__Instructions for the task__:
In the data below, give the number of lines that contain the word "derrete". Nothing else is needed.

__Records supplied__:
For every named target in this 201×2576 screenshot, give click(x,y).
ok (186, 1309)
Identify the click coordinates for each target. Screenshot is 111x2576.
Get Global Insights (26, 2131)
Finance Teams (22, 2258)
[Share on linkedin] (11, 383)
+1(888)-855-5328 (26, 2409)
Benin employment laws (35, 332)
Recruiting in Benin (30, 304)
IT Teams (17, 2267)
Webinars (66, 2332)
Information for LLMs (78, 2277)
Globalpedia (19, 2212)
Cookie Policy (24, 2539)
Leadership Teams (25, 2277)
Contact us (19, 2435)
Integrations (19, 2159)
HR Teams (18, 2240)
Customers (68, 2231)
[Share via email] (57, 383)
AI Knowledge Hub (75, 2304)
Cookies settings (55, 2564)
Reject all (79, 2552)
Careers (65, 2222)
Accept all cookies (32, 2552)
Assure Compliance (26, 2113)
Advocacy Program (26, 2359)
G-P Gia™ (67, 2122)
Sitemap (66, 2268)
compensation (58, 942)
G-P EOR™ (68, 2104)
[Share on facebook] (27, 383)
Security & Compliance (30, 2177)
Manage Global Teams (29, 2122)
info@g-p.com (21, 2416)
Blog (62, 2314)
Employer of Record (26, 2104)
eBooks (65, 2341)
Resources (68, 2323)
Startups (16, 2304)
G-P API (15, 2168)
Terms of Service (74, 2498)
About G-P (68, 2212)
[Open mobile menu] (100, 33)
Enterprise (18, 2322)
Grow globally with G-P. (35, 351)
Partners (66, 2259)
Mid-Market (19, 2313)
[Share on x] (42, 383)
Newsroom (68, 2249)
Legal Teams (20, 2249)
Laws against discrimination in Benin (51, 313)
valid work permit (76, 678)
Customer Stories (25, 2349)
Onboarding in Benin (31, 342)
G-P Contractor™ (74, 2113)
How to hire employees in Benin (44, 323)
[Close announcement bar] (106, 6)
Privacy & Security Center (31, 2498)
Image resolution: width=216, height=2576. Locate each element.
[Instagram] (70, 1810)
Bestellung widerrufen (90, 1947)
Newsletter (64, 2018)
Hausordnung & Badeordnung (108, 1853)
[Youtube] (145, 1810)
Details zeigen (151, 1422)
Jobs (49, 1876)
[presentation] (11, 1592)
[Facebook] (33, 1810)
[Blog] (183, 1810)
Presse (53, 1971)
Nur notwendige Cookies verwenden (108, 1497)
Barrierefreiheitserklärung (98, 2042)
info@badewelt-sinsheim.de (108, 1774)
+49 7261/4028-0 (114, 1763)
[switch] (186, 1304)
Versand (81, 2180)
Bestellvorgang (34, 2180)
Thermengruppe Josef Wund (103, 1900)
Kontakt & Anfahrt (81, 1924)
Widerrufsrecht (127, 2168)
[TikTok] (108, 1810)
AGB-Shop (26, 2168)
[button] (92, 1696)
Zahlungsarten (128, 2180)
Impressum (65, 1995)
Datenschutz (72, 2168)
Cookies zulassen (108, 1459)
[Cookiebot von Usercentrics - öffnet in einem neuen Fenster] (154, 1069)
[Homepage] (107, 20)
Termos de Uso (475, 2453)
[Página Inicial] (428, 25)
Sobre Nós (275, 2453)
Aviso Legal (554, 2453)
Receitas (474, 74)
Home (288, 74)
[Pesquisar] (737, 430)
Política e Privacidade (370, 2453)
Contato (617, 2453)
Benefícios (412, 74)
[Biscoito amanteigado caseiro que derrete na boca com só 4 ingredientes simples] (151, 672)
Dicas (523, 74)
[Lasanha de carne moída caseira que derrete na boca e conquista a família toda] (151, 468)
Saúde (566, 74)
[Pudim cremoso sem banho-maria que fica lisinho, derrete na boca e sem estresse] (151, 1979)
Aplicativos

__Result of this exercise__:
3